Hamilton on pace to set steals record

Baseball scouts have called him the fastest man in baseball. At any level.

And we bet you’ve never heard of him — unless you are a fan of the Class-A Bakersfield Blaze. Or you were lucky enough to see the 6-foot-1, 160-pounder tag up and score on a fly ball . . . to second base.

Billy Hamilton had 98 stolen bases (in 119 attempts) in only 77 games going into Monday night’s California League game and more than 200 in just a season-and-a-half.

Quite impressive when you consider a quarter century has passed since Vince Coleman, the last man to eclipse the century mark in the bigs, stole 109 bases for the St. Louis Cardinals. And Hamilton is well ahead of Coleman’s record for the most stolen bases in a season at any level, 145, set in 1983 with the Class-A Macon Redbirds.

“If I ran a (40-yard-dash) time, it wouldn’t be as fast as how fast I run when I’m stealing a base,” said the Taylorsville, Miss., native, who spurned a football scholarship to Mississippi State to sign with the Cincinnati Reds in 2009. “I’m more of a game-situation guy.”
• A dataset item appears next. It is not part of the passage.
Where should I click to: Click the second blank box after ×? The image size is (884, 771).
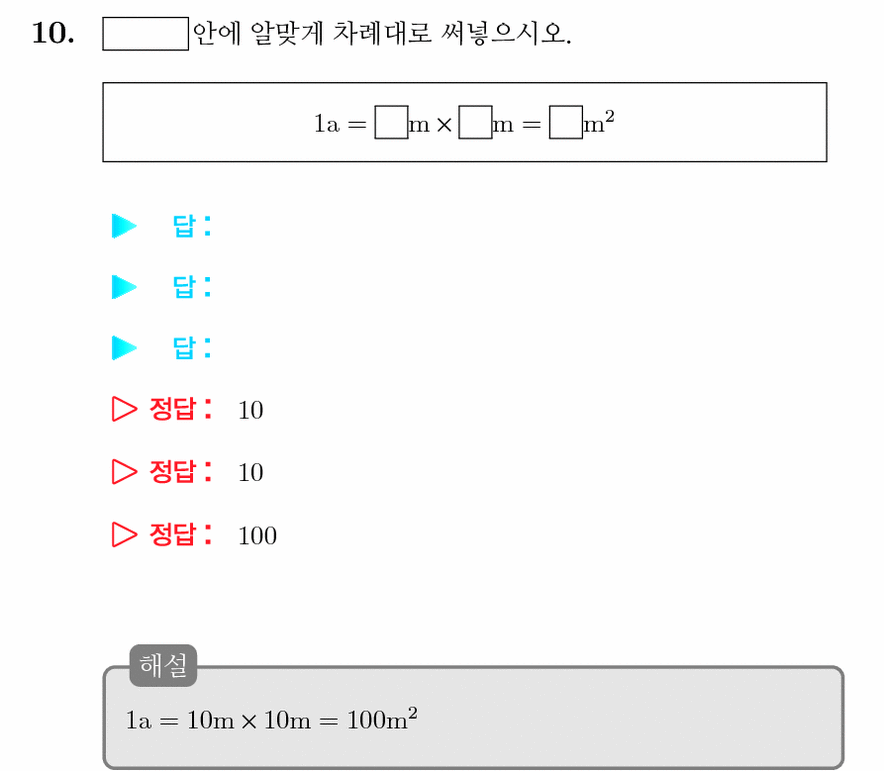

“I don’t have a goal,” Hamilton told The Daily shortly before swiping two bags at Visalia on Wednesday. “If it happens, it happens.”

Hamilton led all professional baseball players in stolen bases last year with 103. This season, his 98 stolen bases are 43 more than anyone else, at any level of professional baseball.

You would be tempted to say that Hamilton is making a name for himself — if another Billy Hamilton hadn’t already done so more than 100 years ago.

Of all the namesakes one might have . . .

The Boston Beaneaters’ Billy Hamilton played in the 19th century, and a glimpse at the MLB list of all-time leaders in stolen bases reveals the following trio of names at the top: Rickey Henderson (1,406), Lou Brock (938) and Billy Hamilton (914).

“I was and will be the greatest base stealer of all times,” Hamilton wrote to The Sporting News in 1937 after 23 stolen bases had been erased from his career mark.

“I’d never heard of him until all this started,” the Blaze’s Hamilton said. “My friends at home told me they knew it wasn’t me when they looked up my name on the web and they saw it was a white guy.”